Full Report
Cybersecurity researchers have disclosed 46 new security flaws in products from three solar inverter vendors, Sungrow, Growatt, and SMA, that could be exploited by a bad actor to seize control of devices or execute code remotely, posing severe risks to electrical grids. The vulnerabilities have been collectively codenamed SUN:DOWN by Forescout Vedere Labs. "The new vulnerabilities can be
Analysis Summary
# Vulnerability: SUN:DOWN - Critical Flaws in Solar Inverter Ecosystems (Sungrow, Growatt, SMA)
## CVE Details
- CVE ID: Multiple (Specific CVEs are not individually listed in the summary, but advisory CISA-25-072-12 and CISA-25-079-04 cover the collective issues.)

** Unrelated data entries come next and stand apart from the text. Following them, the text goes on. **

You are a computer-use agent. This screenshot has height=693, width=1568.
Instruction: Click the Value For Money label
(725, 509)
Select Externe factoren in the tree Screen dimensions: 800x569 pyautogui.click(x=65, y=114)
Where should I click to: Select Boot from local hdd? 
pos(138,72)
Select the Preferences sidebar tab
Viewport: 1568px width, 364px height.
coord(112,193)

- CVSS Score: Not explicitly stated for individual flaws, but the collective impact suggests High to Critical severity, enabling RCE and grid control.
- CWE: Various (e.g., Improper Restriction of Uploaded File Upload, Hardcoded Credentials, Insecure Cryptography).
## Affected Systems
- Products: Solar Inverters and associated infrastructure from Sungrow, Growatt, and SMA.

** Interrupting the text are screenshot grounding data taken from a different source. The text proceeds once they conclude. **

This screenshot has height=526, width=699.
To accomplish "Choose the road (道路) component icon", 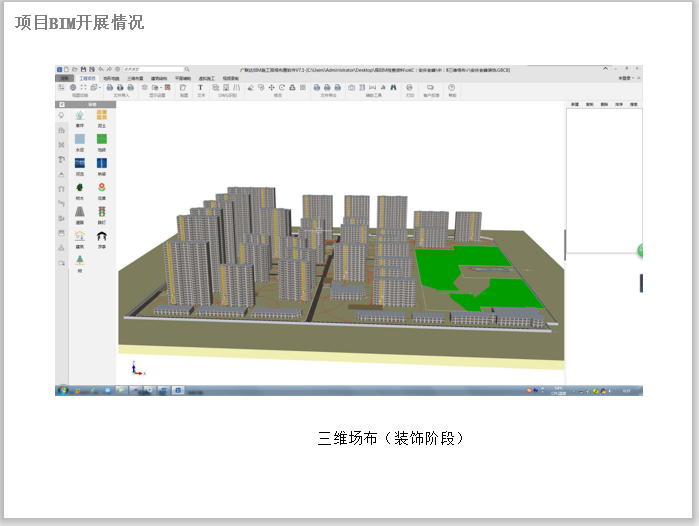I will tap(79, 212).
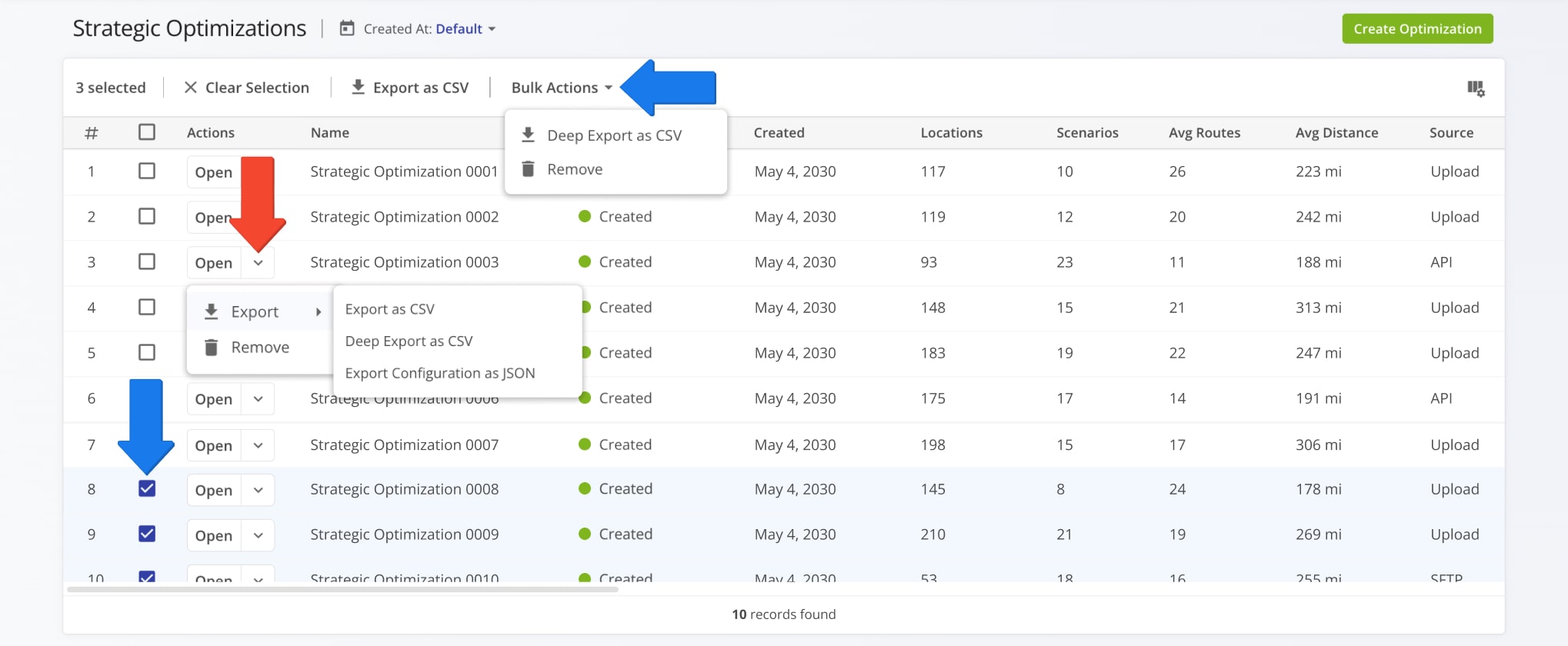Viewport: 1568px width, 646px height.
Task: Expand the arrow next to Open on row 7
Action: point(259,445)
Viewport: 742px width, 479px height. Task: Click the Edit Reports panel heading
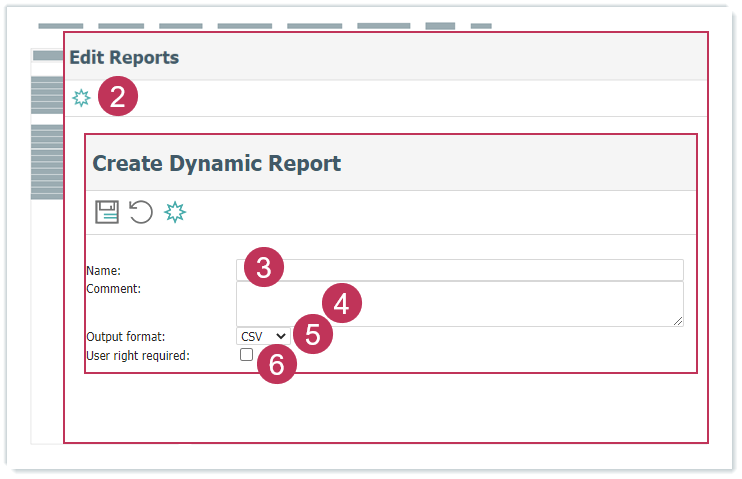124,58
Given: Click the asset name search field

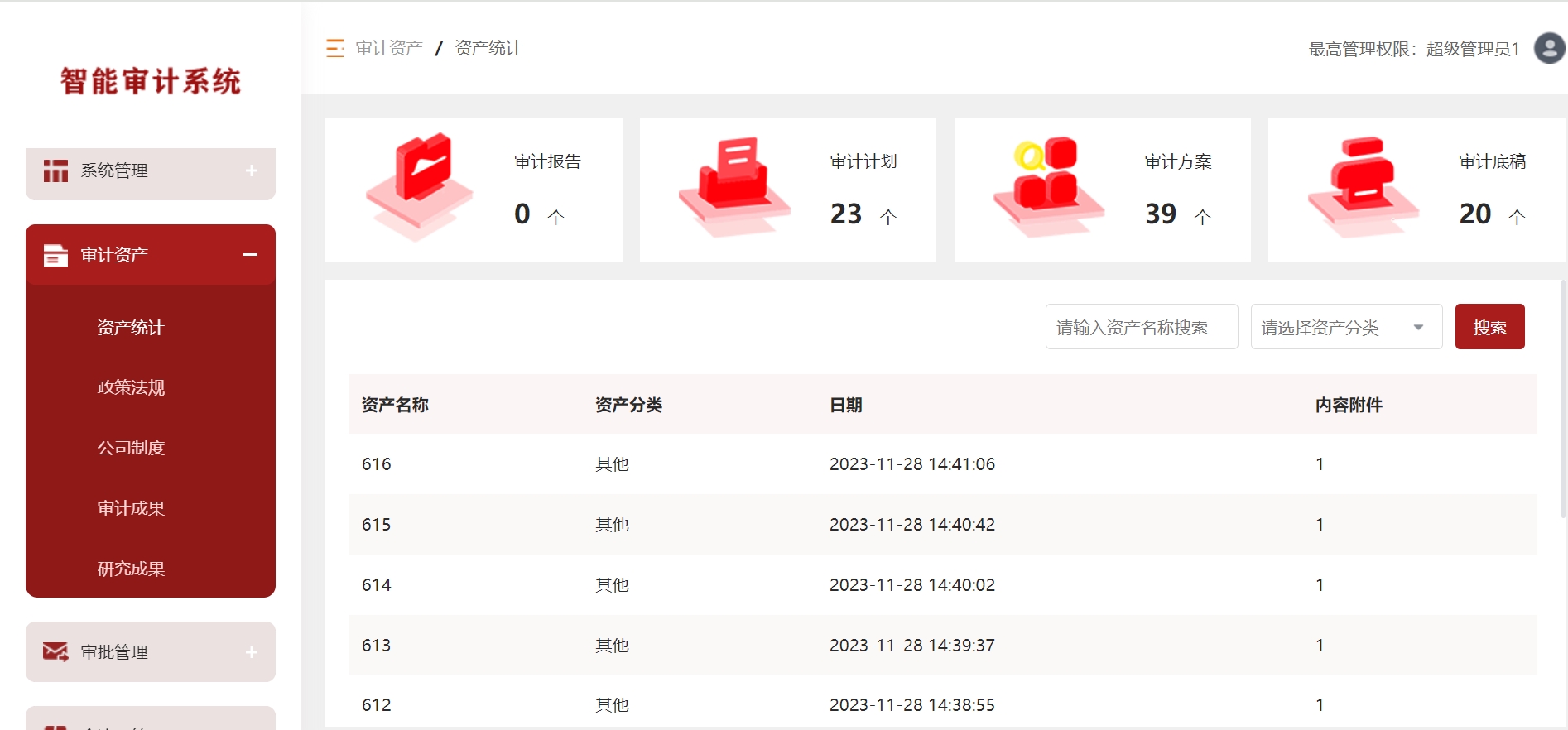Looking at the screenshot, I should 1141,327.
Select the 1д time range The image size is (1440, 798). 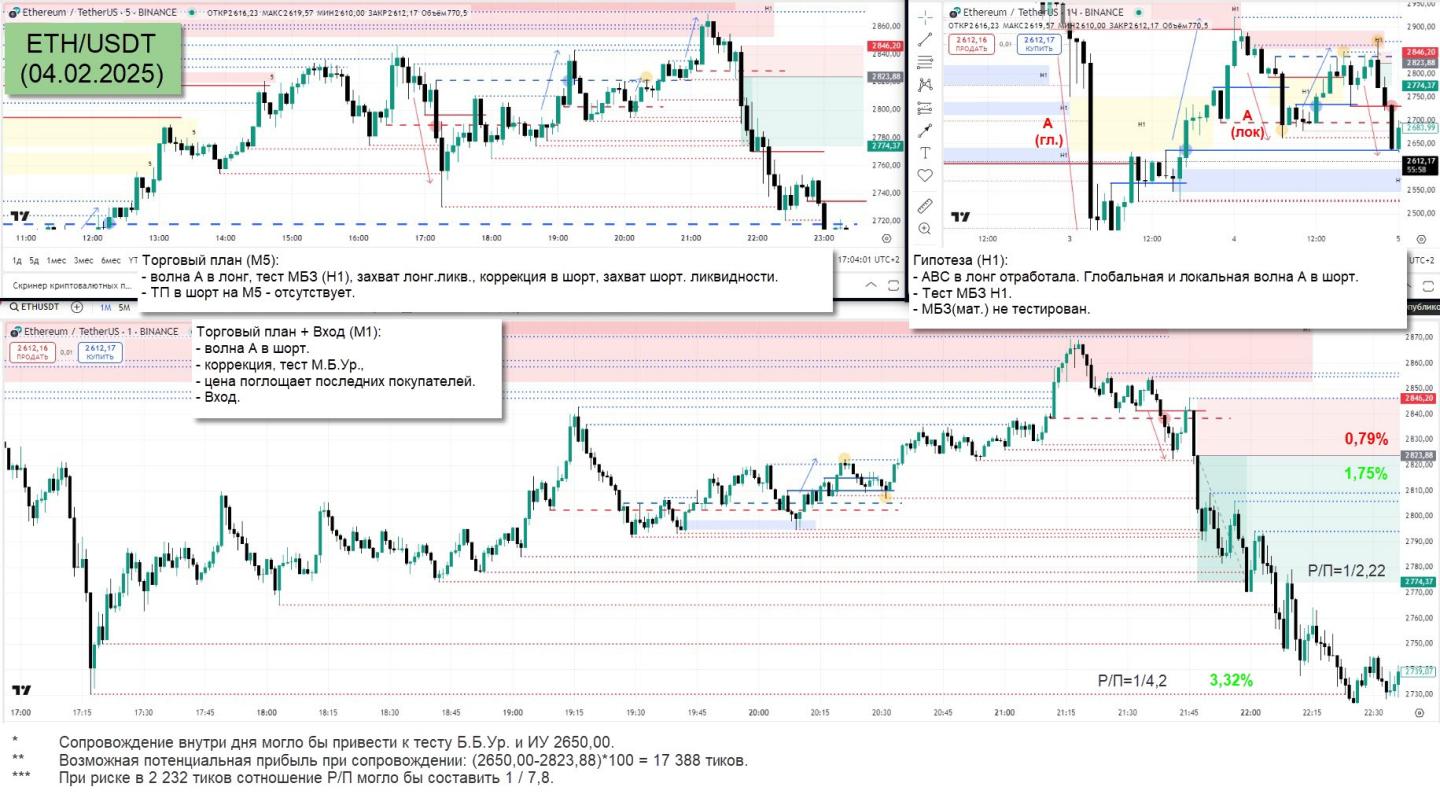click(x=18, y=260)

- Versions: Specific vulnerable versions are not detailed, but the flaws reside in devices connected to vendor cloud/API infrastructure.
- Configurations: Systems utilizing standard operating procedures, especially those exposed to the internet or connected to vendor cloud services.
## Vulnerability Description
Forescout Vedere Labs discovered 46 vulnerabilities across solar inverter products from Sungrow, Growatt, and SMA, collectively named **SUN:DOWN**. These flaws allow unauthenticated and authenticated attackers to execute arbitrary code remotely on devices or vendor cloud infrastructure. Specific issues include:
* **SMA:** Remote Code Execution (RCE) via unauthorized `.aspx` file uploads to the web server (sunnyportal\[.\]com).
* **Growatt:** Unauthenticated information disclosure leading to user enumeration, device takeover, and account takeover via exposed API endpoints (e.g., `server.growatt.com`, `server-api.growatt.com`). Flaws also exist in EV charger APIs allowing configuration changes and information theft. A hypothetical attack involves resetting passwords to the default `123456`.
* **Sungrow:** Mobile applications (iSolarCloud via Android) use an insecure AES key for encryption and suffer from certificate validation bypass (Adversary-in-the-Middle, AitM). The WiNet WebUI contains a hard-coded password used to decrypt firmware updates. Multiple flaws in MQTT message handling allow for RCE or Denial of Service (DoS).
The collective exploitation could allow an attacker to control large fleets of inverters, altering energy production settings to deliberately cause instability in electrical grids (cyber-physical ransomware risk).
## Exploitation
- Status: Assumed PoC available, as researchers disclosed the findings, with potential for exploitation in the wild given the public exposure of cloud APIs.
- Complexity: Low to Medium, as some attacks (e.g., Growatt API abuse, hardcoded passwords) require minimal authentication or specialized knowledge. RCE likely requires more complexity.
- Attack Vector: Network (External/Internet-facing APIs and cloud infrastructure).
## Impact
- Confidentiality: High (Information disclosure, access to sensitive user/device data).
- Integrity: Critical (Ability to alter inverter settings, impact energy flow, execute arbitrary code).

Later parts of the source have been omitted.